2) You get the ability to pick up readings at a significant distance from your main vessel, and as such can dramatically reduce the interference with reception of signals that would inevitably be caused by the electromagnetically noisy (and presumably also "otherwise noisy"... vibration, acoustics, thermal transients, high-energy particles from the reactor, yadda yadda...) environment.
Yeah, I get all that. I think what's confusnig me is the need for the array to be TOWED. In submarines and naval vessels, it's because it's difficult to send elecronic signals underwater at any great distance (the Mk-48 torpedo drags a cable behind it too, for the same reason). The towed array from the Virginia class, for example, sends its data back through the cable to the sonar operators.
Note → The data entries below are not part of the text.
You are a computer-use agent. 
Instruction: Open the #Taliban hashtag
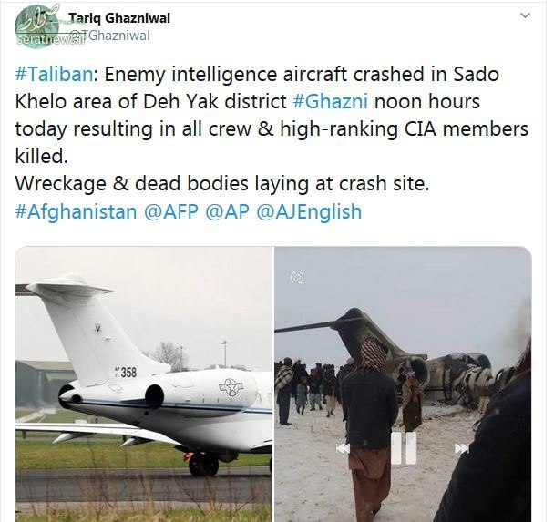click(x=54, y=74)
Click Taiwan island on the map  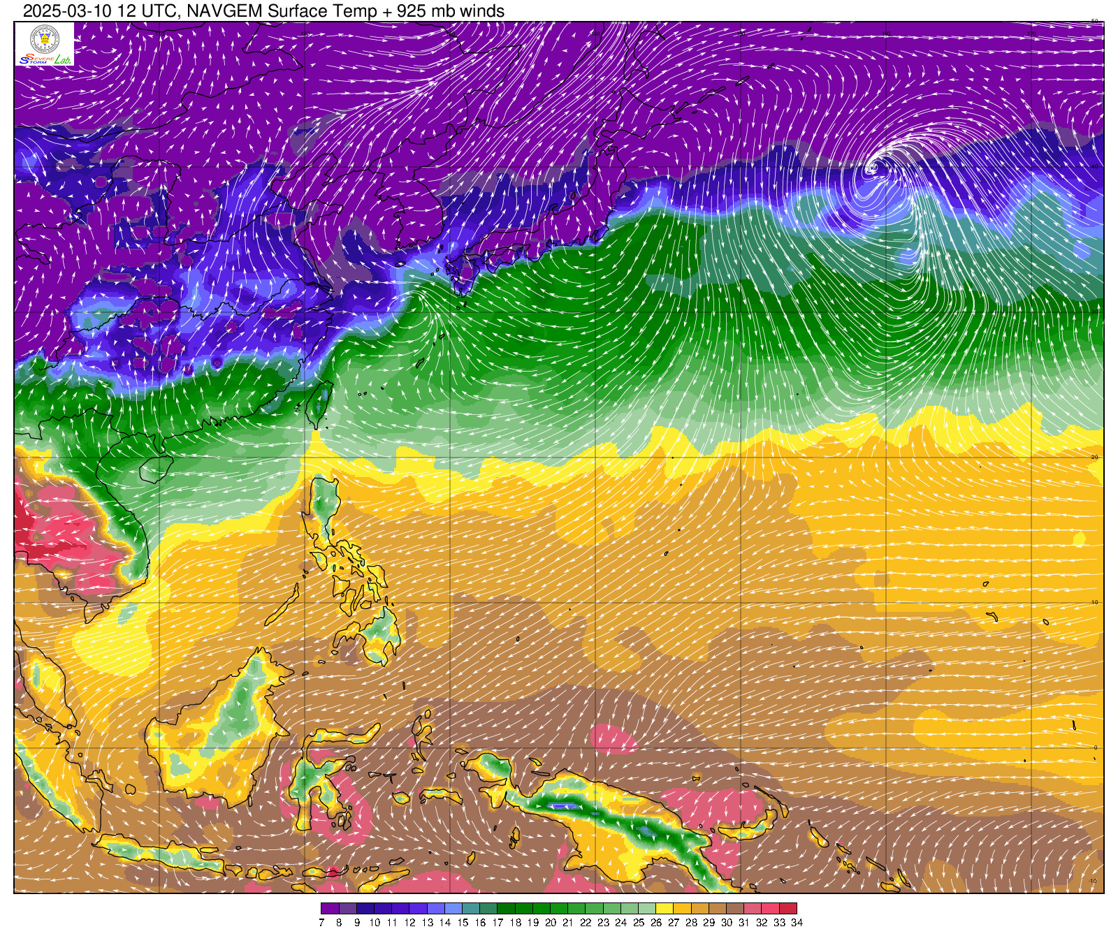(319, 405)
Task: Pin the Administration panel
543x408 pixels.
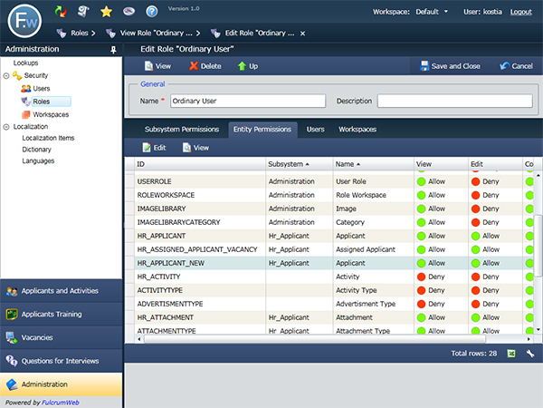Action: click(113, 50)

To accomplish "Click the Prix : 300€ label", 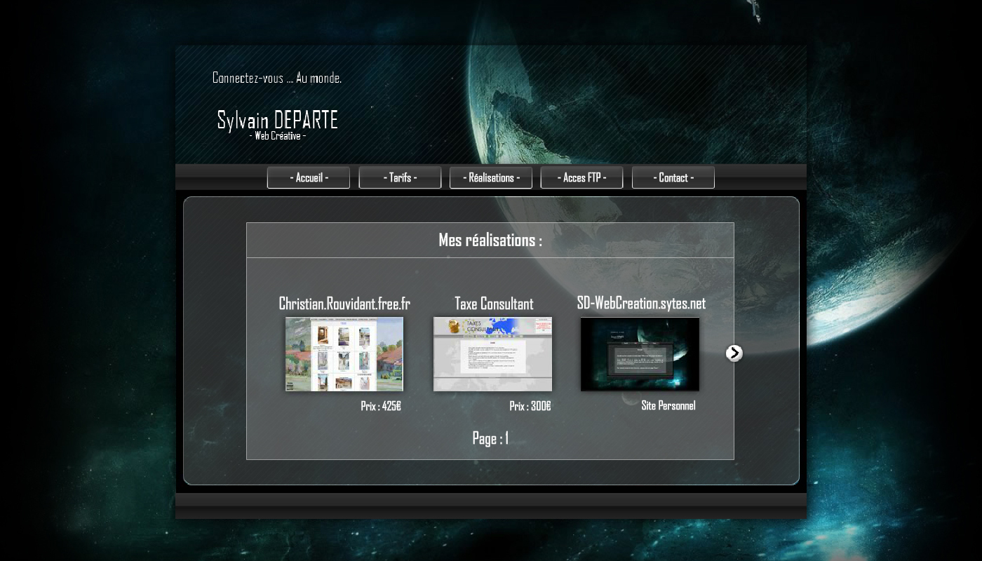I will click(x=531, y=405).
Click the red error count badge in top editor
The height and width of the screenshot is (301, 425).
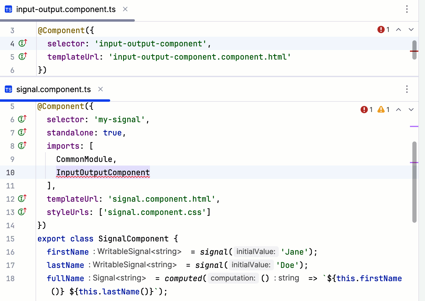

In an environment where subspace signals propagate faster than light with little interference, what does a towed sensor array get you that a self-propelled array (or, a probe, or a remote-pilotted scout) doesn't?

I could see some sort of elaborate sensor device; given the Excelsior's presence on the Klingon Border they might be responsible for the gravitic sensor nets that detect cloaked vessels, in which case that little bulge would be equivalent of the space shuttle's cargo bay and the Excelsior has a mission role as a gigantic satellite deployment vessel (a composite of an AEGIS cruiser and a coast guard's bouy tender).
 
There are towed arrays in airborne use, too, mainly as magnetic sensors or jammers. Three basic rationales for that: 1) no need for separate propulsion, 2) stealthy and uninterceptable communications between mothership and drone, and either 3a) good clearance from a major source of noise, that is, magnetic signature, or 3b) good clearance between the jammer and the mothership that doesn't want to get self-jammed.
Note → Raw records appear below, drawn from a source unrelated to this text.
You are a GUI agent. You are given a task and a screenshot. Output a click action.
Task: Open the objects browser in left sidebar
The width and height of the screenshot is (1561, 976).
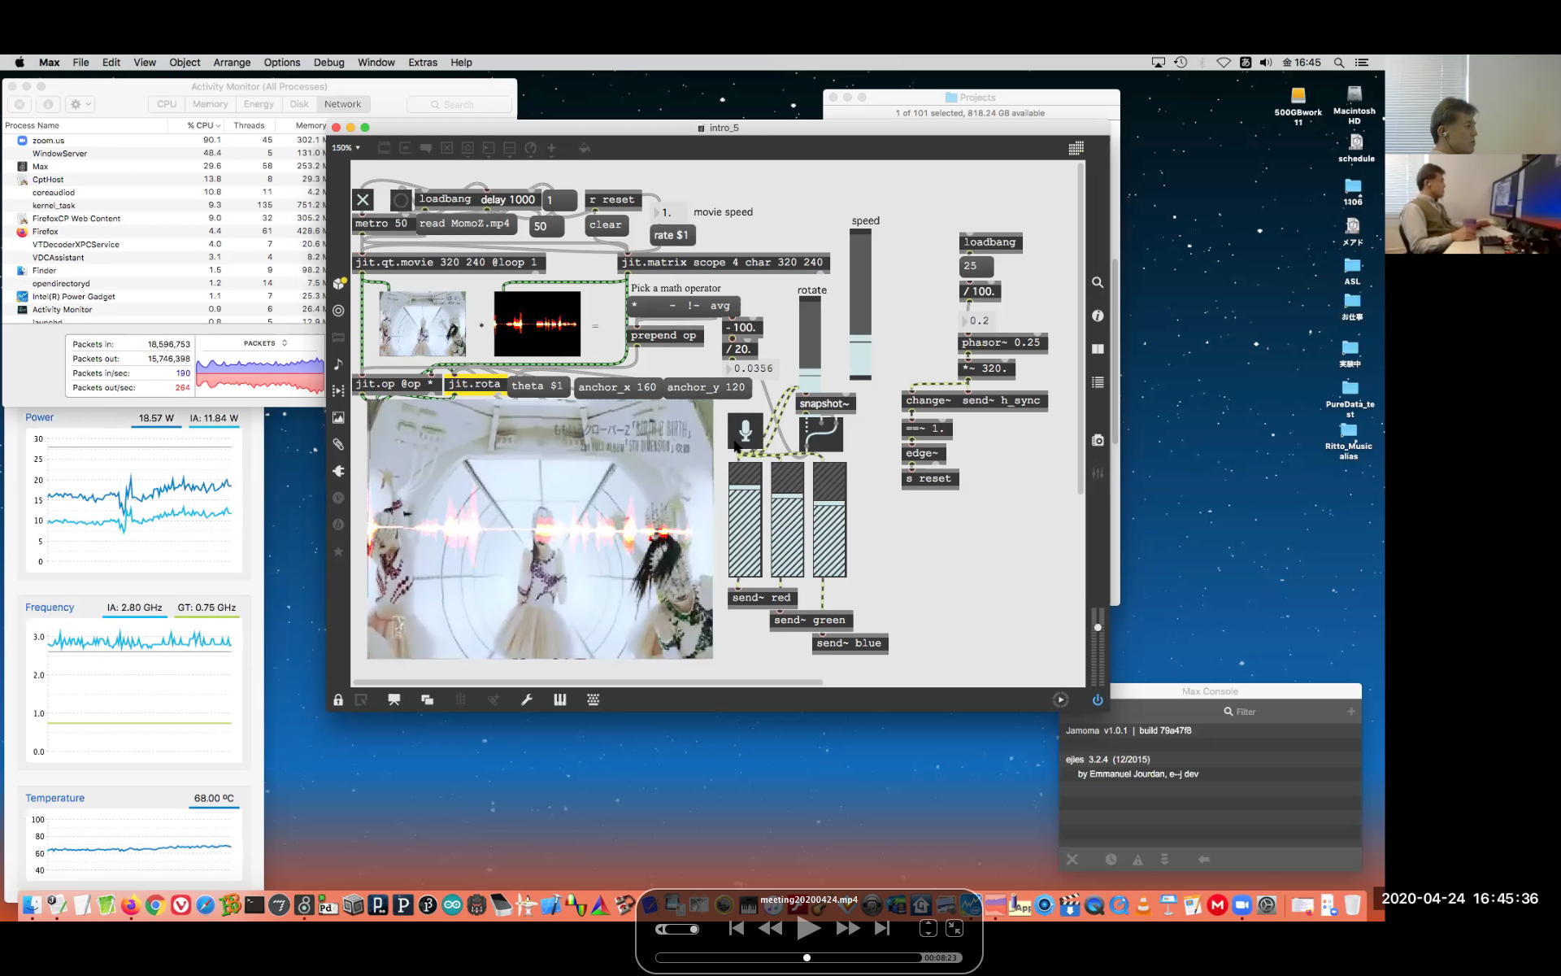point(339,283)
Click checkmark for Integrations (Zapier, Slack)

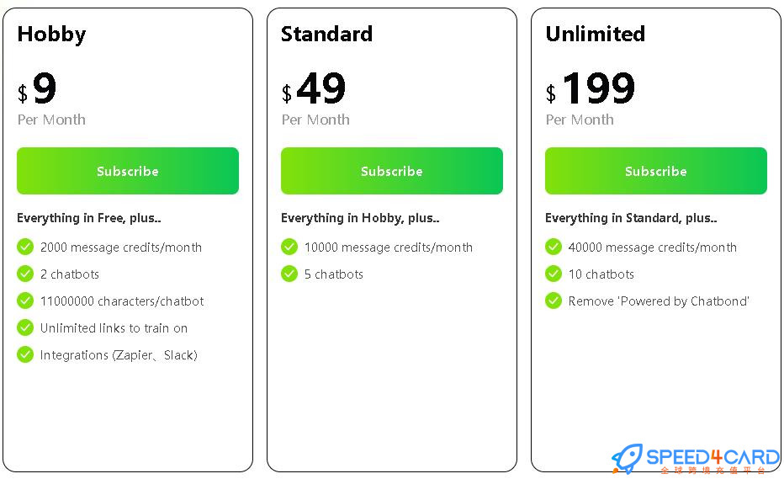(25, 355)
We know that shuttlecraft can basically perform as well as large ships at impulse, but we have little evidence that they could match a capital ship at warp. Kirk runs out of endurance in "The Menagerie" even at what must be a fairly low speed. And the highest dash speed quoted for a shuttlecraft other than the transwarp experiment is warp four, for that unseen Type 9 craft in VOY "Resolutions". Small torpedo-style warp probes are unlikely to perform better in formation flying even if they have greater dash speed.

Timo Saloniemi
 
I always thought the ship was much bigger judging by the window pattern. On the edge of the saucer you can clearly see two decks.
 
As said, you can also see those on the edge of the Enterprise-refit and -A saucers, which supposedly only have one deck behind the two rows. And the comparison shot from ST6:TUC shows that Kirk's ship and Sulu's were of basically identical height. Better still, both fit through the same doorway in ST3:TSfS!
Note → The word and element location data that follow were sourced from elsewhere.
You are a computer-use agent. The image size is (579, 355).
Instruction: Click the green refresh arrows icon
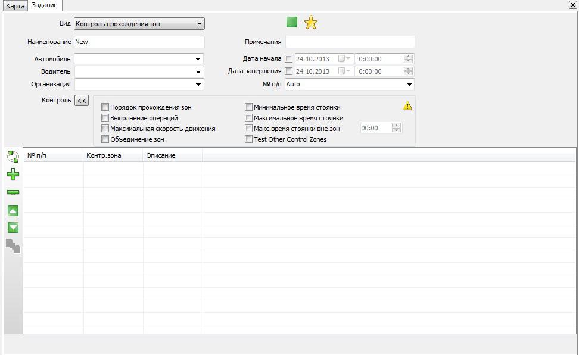[13, 157]
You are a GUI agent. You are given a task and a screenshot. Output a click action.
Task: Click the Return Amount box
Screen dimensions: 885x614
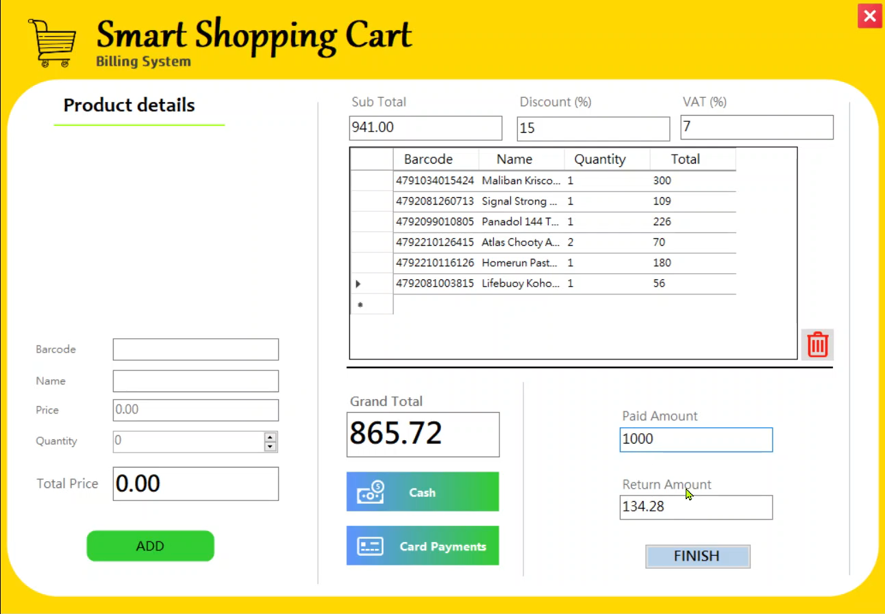point(695,507)
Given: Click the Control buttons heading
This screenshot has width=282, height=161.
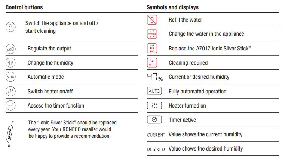Looking at the screenshot, I should (x=24, y=7).
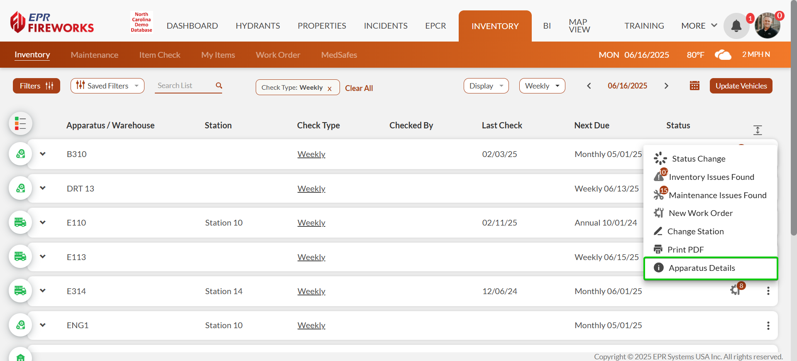Open the Display dropdown
The width and height of the screenshot is (797, 361).
[486, 86]
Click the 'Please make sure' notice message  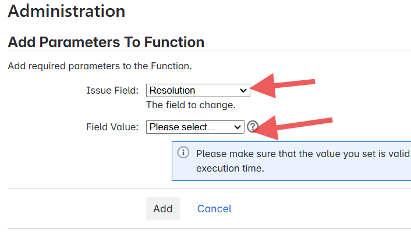pos(303,154)
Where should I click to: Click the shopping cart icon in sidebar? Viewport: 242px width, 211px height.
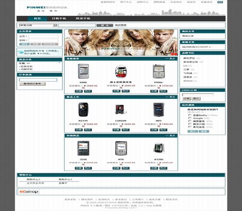(x=21, y=52)
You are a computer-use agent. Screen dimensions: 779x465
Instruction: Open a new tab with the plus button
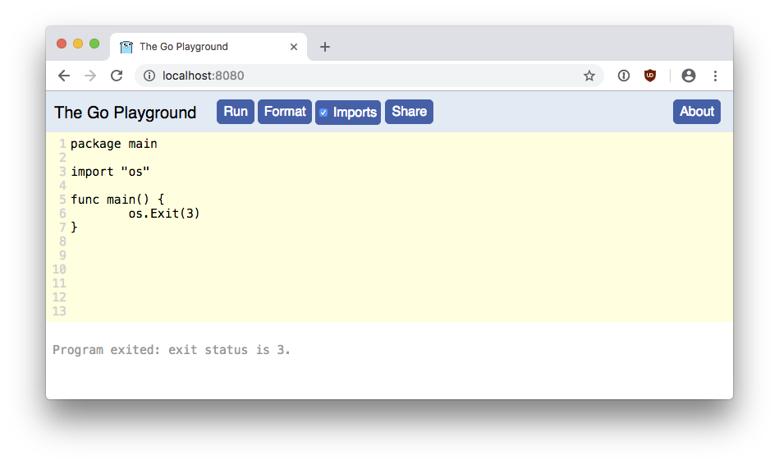tap(325, 47)
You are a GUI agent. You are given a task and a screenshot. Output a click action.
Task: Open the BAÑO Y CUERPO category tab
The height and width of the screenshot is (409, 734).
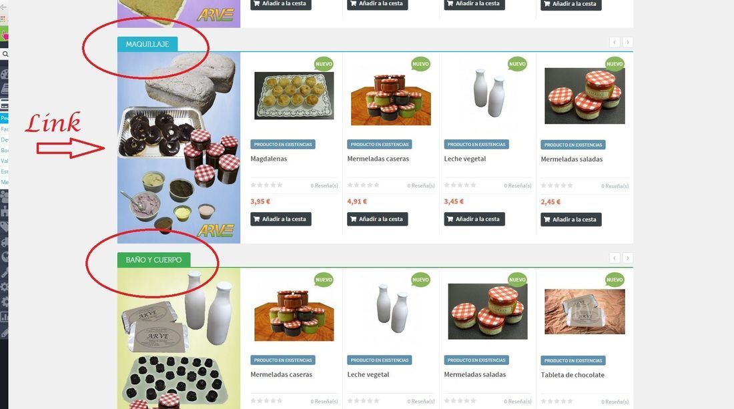tap(153, 260)
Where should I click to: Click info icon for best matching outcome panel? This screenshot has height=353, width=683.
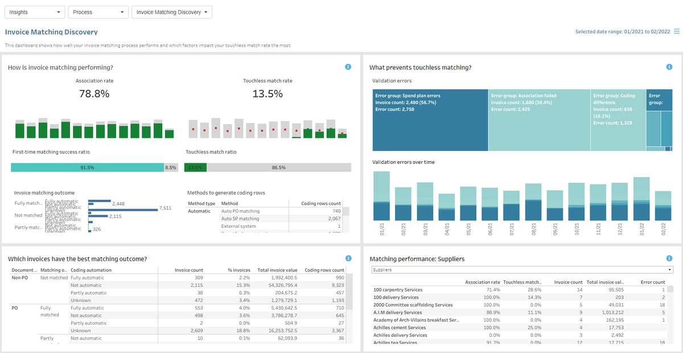click(x=348, y=258)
But there's little to say that both Sulu's and Kirk's ships weren't some 20% larger than we thought. There are few scale-establishing features on either vessel, and a 20% difference in the docking rings we can see on Kirk's ship might be ignorable in the close-up shots we get of a shuttlepod docking with those. Certainly there is no canon basis as such for the mere thousand-foot length for Kirk's ship, as opposed to something like 1,200 feet.

Timo Saloniemi
 
Timo said:
As said, you can also see those on the edge of the Enterprise-refit and -A saucers, which supposedly only have one deck behind the two rows. And the comparison shot from ST6:TUC shows that Kirk's ship and Sulu's were of basically identical height. Better still, both fit through the same doorway in ST3:TSfS!

But there's little to say that both Sulu's and Kirk's ships weren't some 20% larger than we thought. There are few scale-establishing features on either vessel, and a 20% difference in the docking rings we can see on Kirk's ship might be ignorable in the close-up shots we get of a shuttlepod docking with those. Certainly there is no canon basis as such for the mere thousand-foot length for Kirk's ship, as opposed to something like 1,200 feet.

Timo Saloniemi

Where do you get the idea there is one deck behind the two rows of windows? In the TMP you can see it is two decks when they are in the recreation room.
http://home.comcast.net/~woozletrek/enterprise/recdeck01.jpg

You can tell that rec area is on the edge of the saucer because you can see the starboard warp engine outside of the windows.